(Desafios)
1: Indique se cada afirmação abaixo está de acordo com o texto sobre John Lennon, respondendo sim ou não e citando literalmente as palavras do texto que decidem a questão. (a) Lennon conheceu Paul McCartney numa festa da igreja local em 1957. (b) Ringo Starr entrou na banda para ocupar o lugar de George Harrison. (c) Lennon nasceu em Nova Iorque.
2: Apresente as linhas de todas as entradas de dados de apontamento como uma lista JSON de strings, com uma string para cada linha e sem as linhas em branco.
═══ Trecho do texto
Publicado em 09/10/2025 às 06h00.

Quem foi John Lennon: 85 anos do gênio dos Beatles que reimaginou o mundo

Uma vida marcada por genialidade, rebeldia e um legado de paz que ecoa para a eternidade

João Lucas Dantas
Foto: Reprodução/ Redes sociais

 

No dia 9 de outubro de 2025, John Lennon completaria 85 anos. Nascido em Liverpool (Inglaterra) em 1940 e assassinado em Nova Iorque (EUA) em 1980, o músico transformou‑se de um jovem rebelde para um dos artistas mais influentes do século XX.

Ao lado dos Beatles, transformou o rock, e nas décadas seguintes, como artista solo e ativista, deixou uma obra repleta de coragem, vulnerabilidade e vontade de mudar o mundo. Mesmo décadas após sua morte, suas canções e atitudes continuam inspirando movimentos pacifistas e artistas contemporâneos.

Cofundador da banda, foi um dos quatro responsáveis por uma verdadeira revolução musical iniciada em 1960, que mudaria para sempre a história da música popular e do rock mundial. Poucas vezes o termo “gênio” se encaixa tão bem para descrever uma figura de tamanha magnitude. Compositor e músico fora de série, mostrou ao mundo que qualidade, experimentalismo, psicodelia, paz e amor podem andar de mãos dadas.

Passagem pelos Beatles

Lennon conheceu Paul McCartney em uma festa da igreja local em 1957. Os dois rapidamente começaram a ensaiar e compor juntos em casa. George Harrison (1943 – 2001) juntou‑se pouco depois, e nasceria o grupo que, anos mais tarde, se tornaria os Beatles. Ringo Starr entrou em agosto de 1962, substituindo o baterista Pete Best após ser convidado pelo então trio.

O biógrafo Ian Leslie (autor de John & Paul: A Love Story in Songs) observa que a parceria Lennon‑McCartney criou algumas das maiores obras da música popular e que “não havia John sem Paul, e vice‑versa”. Ambos impulsionavam um ao outro; enquanto Lennon era sarcástico e explosivo, McCartney era romântico e meticuloso. Essa tensão criativa produziu clássicos como Tomorrow Never Knows e Eleanor Rigby, que revelaram caminhos divergentes, mas complementares.
══════
═══ Dados fornecidos
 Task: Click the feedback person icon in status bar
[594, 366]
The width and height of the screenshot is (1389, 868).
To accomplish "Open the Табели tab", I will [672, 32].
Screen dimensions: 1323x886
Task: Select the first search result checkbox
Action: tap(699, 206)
══════
(Resultados finais)
1:
(a) Sim: "Lennon conheceu Paul McCartney em uma festa da igreja local em 1957."
(b) Não: "Ringo Starr entrou em agosto de 1962, substituindo o baterista Pete Best após ser convidado pelo então trio."
(c) Não: "Nascido em Liverpool (Inglaterra) em 1940"

2:
[
  " Task: Click the feedback person icon in status bar",
  "[594, 366]",
  "The width and height of the screenshot is (1389, 868).",
  "To accomplish \"Open the Табели tab\", I will [672, 32].",
  "Screen dimensions: 1323x886",
  "Task: Select the first search result checkbox",
  "Action: tap(699, 206)"
]